It’s scary to learn that over 80% of machine learning[ML] models never make it to production because of the complex model deployment procedures.. Even among companies whose ML models have successfully made it to production, many report having convoluted Machine Learning Operations (MLOps) pipelines powering their ML systems.
It can be inefficient for companies to have a separate team to handle their ML products in deployment. For small and medium-scale businesses, this also translates to a hefty additional cost in hiring and infrastructure management.
This article will explain why you do not need to maintain two separate pipelines: DevOps and MLOps. You will also learn about KitOps, a new open source tool, that unifies these pipelines saving cost and effort.
Let's start by discussing why you do not want separate operations pipelines within your company.
Why is it undesirable to keep separate pipelines for DevOps and MLOps?
DevOps and MLOps share the same goal, both are concerned with keeping software up to date in the production environment. However, since DevOps is an earlier concept than MLOps, it wasn't built to accommodate the iterative process of ML model development. Hence, the two fields diverged.
Regardless of how and why, they diverged, most of the time, the team and the organization behind the team had to pay the price. Here are a few cons of having two different operations teams:
Siloed knowledge
When two operations teams work independently, the knowledge and expertise may become siloed, resulting in inefficient development. Additionally, vulnerabilities may be introduced when one team is unaware of the implementation details of another team's methodologies.Repetition of efforts and work duplication
This is a side effect of siloed knowledge. When there is a communication gap between the teams, they may independently work on the same problem. Such unnecessary repetition can introduce friction in the development speed.Slower development
In software engineering, each additional team on a project introduces communication overhead, which can slow down the pace of development.Increased cost
It is obvious that hiring for and maintaining two teams instead of a single team increases the budget requirements for the team.

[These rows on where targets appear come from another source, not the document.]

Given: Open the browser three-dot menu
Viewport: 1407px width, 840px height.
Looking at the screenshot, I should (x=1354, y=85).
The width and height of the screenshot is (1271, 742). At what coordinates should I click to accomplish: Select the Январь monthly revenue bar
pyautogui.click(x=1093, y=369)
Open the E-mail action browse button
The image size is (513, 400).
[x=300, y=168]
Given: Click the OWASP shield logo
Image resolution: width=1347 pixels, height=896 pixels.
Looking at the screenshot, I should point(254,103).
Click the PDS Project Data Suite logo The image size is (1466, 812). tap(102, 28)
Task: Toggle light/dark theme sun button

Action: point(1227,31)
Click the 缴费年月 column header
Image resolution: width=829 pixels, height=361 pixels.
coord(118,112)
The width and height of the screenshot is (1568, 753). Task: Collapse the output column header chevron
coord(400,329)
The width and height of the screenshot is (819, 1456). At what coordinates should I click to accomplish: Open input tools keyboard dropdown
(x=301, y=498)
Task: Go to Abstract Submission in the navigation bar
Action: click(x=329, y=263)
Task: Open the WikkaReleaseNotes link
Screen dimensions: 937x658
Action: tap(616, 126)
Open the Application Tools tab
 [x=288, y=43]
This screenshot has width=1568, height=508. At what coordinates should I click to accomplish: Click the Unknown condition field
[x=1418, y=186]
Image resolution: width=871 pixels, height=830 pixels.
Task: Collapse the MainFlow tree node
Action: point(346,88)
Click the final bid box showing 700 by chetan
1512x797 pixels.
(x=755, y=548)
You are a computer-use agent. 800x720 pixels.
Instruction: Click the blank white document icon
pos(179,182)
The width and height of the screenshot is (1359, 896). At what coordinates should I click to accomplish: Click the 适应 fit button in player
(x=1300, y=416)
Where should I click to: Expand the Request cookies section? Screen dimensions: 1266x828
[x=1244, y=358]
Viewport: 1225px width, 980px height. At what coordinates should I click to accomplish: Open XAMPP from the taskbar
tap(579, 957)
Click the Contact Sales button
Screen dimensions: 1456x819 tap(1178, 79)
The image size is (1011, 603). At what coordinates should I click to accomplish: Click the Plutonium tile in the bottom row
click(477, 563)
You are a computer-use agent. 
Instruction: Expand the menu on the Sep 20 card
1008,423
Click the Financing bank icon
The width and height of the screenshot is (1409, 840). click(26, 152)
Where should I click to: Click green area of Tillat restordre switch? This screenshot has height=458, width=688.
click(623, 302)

Why consider merging MLOps and DevOps into a single pipeline?
Having learned the consequences of maintaining two separate operations pipelines, wouldn't using the same pipeline for conventional and ML-powered software applications be better? Indeed, it would. And if there was a tool to help you unify both pipelines, what features would it need? Well, it would require three key features:
- Wide compatibility and easy integration
- Compliance
- Support for non-proprietary standards and large artifacts
Wide compatibility and easy integration
The tool should be able to support libraries and frameworks used by both software engineers and data scientists.
Additionally, it should easily integrate with the libraries and frameworks used by software engineers and data scientists and be easy to learn so that engineers can easily integrate it with their current workflow.
Some commonly used tools and services by software developers, data engineers, data scientists, machine learning engineers, DevOps engineers, and MLOps engineers include:
- Version control and CI/CD: Git, GitHub, Bitbucket, and CircleCI for version control, automated testing, and continuous integration or continuous delivery (CI/CD).
- Data workflow orchestration: Airflow for orchestrating complex data workflows and managing data pipelines.
- Model registry and deployment: MLFlow and Neptune.ai for model registry, model packaging, and deploying machine learning models.
- Configuration management: Hydra manages configurations in machine learning experiments and deployments.
- Machine learning frameworks: PyTorch and TensorFlow are used to build, train, and evaluate machine learning models, run experiments, and make predictions.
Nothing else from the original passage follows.